Naiknya PPN atau Pajak Pertambahan Nilai yang dikenakan atas konsumsi barang dan jasa ini diberlakukan berdasar Undang-Undang Harmonisasi Peraturan Perpajakan atau UU HPP No. 7 Tahun 2021. Undang-undang tersebut dibuat dengan maksud sebagai dasar hukum bagi pemerintah untuk mengatur kenaikan tarif PPN guna mengatasi defisit APBN dan anjloknya penerimaan negara sebagai imbas pandemi Covid-19.
Walaupun diberlakukan secara “selektif” khusus untuk barang dan jasa premium dengan sasaran kelompok masyarakat paling sejahtera, tetap saja akan berimbas pada masyarakat kelas menengah dan bawah atau konsumen yang biasa menggunakan barang dan jasa non-premium.
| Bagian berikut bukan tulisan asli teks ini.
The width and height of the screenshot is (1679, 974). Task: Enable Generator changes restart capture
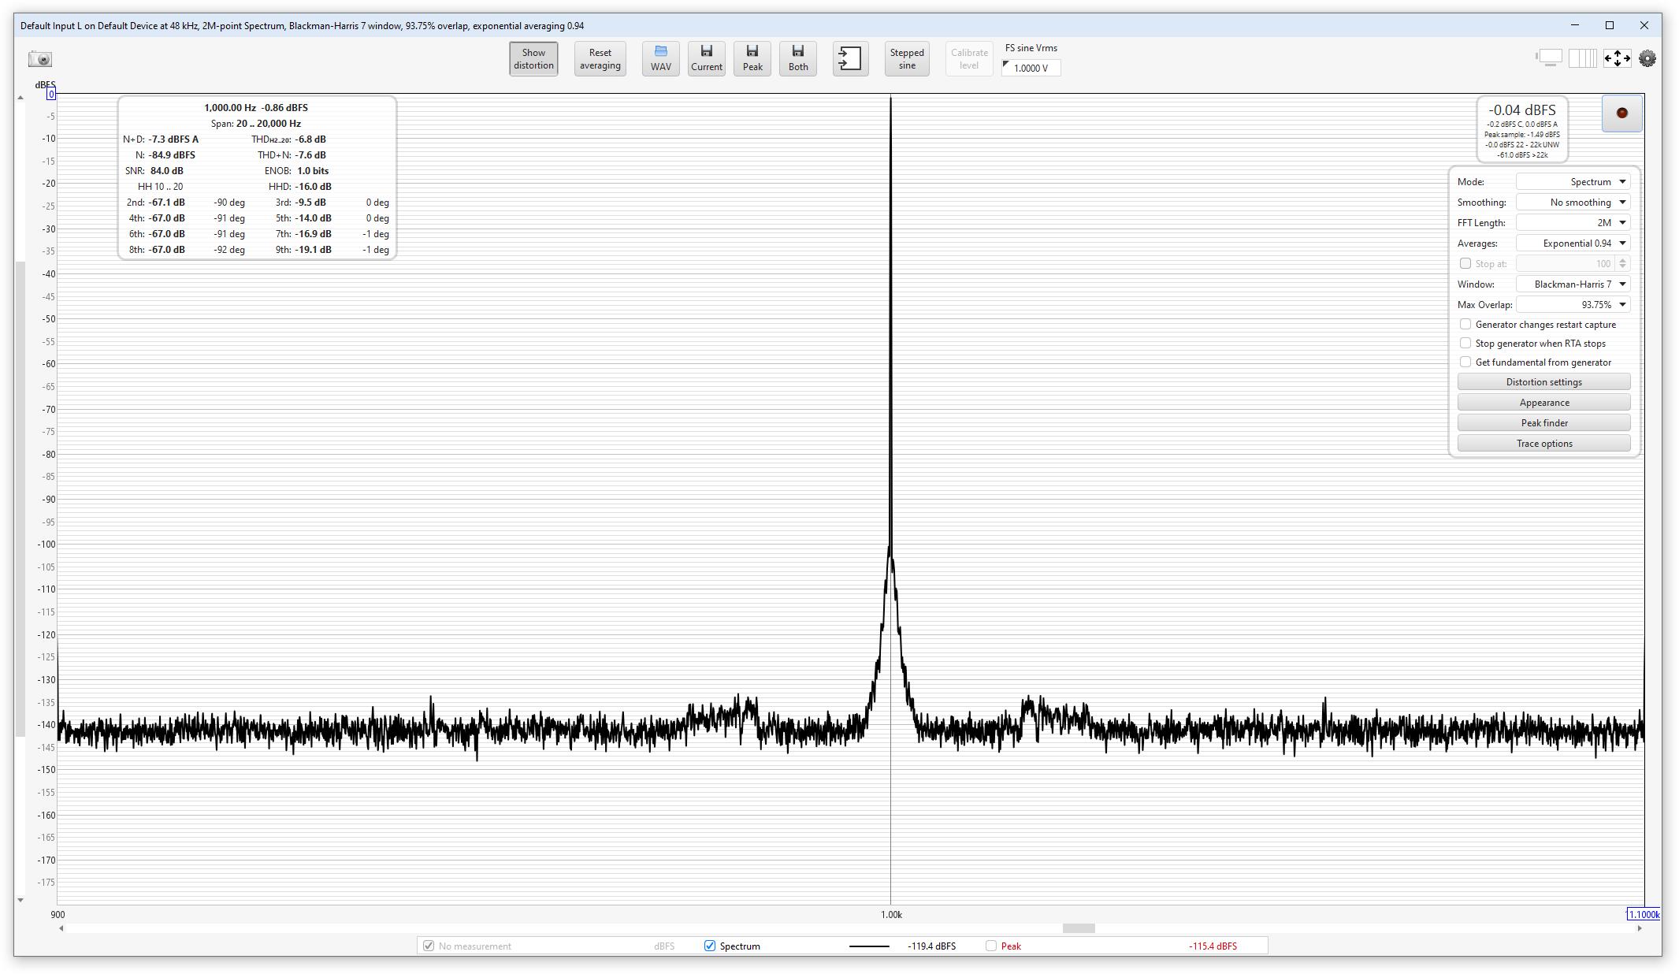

Apabila ada kenaikan harga, menurut hukum supply and demand, permintaan terhadap barang (premium) akan menurun. Konsumen akan beralih ke barang dan jasa yang lebih terjangkau (non-premium). Dan saat permintaan terhadap barang dan jasa non-premium meningkat maka harga barang tersebut juga akan meningkat.
“Kalau ada budget maka kami bisa beli kue buat bekal anak-anak sekolah, kalau PPN jadi 12% dan kami tidak ada budget ya pilihannya harus sediakan ekstra waktu untuk masak sendiri bekal anak. Lha kalau bahan pangan saja ikut naik kami makin repot”, ujar Diana, salah seorang ibu rumah tangga di Mojokerto, ketika diwawancarai Infopolitiknews.com, Sabtu (21/12/24)
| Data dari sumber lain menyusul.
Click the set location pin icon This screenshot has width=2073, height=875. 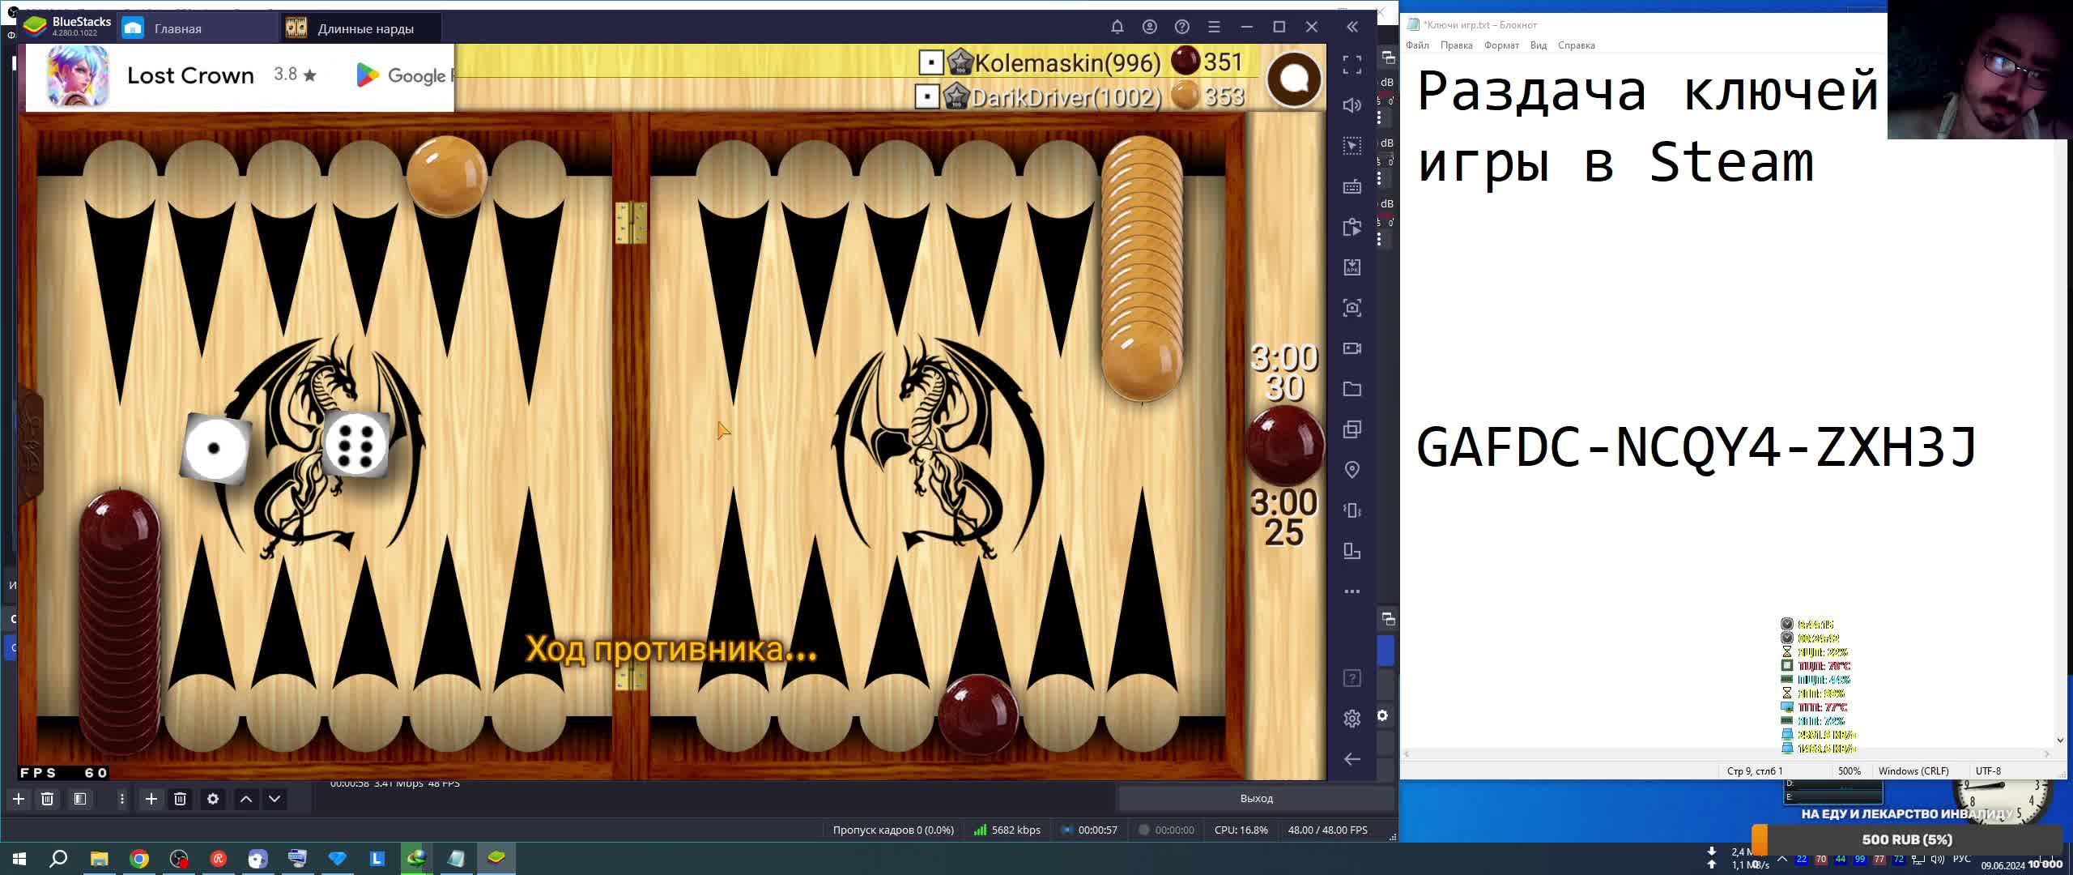pos(1351,470)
Menurut Diana, naiknya harga bahan pangan adalah krisis buat ibu rumah tangga sepertinya. Ia harus cermat menata ulang semua pengeluarannya dan menghemat untuk menekan biaya makan.
Di sisi lainnya, Novita, pengusaha catering dan kue premium mengatakan bahwa ia terpaksa menaikkan harga untuk menghindari kerugian.
“Mungkin karena menjelang Nataru ya, mulai sekarang bahan baku sudah naik semua, tapi belum kena PPN 12%. Kalau memang terpaksa ya harus saya naikkan daripada nanti merugi. Resiko pelanggan berkurang pasti ada”, tegas Novita.
Novita menambahkan, apabila harga tidak disesuaikan maka ia harus siap “menurunkan” kualitas makanannya, dan baginya itu melanggar prinsip.
“Pelanggan akan komplain kalau kualitas turun, tapi juga tidak suka kalau harga naik. Serba salah. Kalau margin produksi terlalu mepet karena penerapan PPN 12% itu, ya itu tadi, harga terpaksa harus kami sesuaikan,” pungkasnya.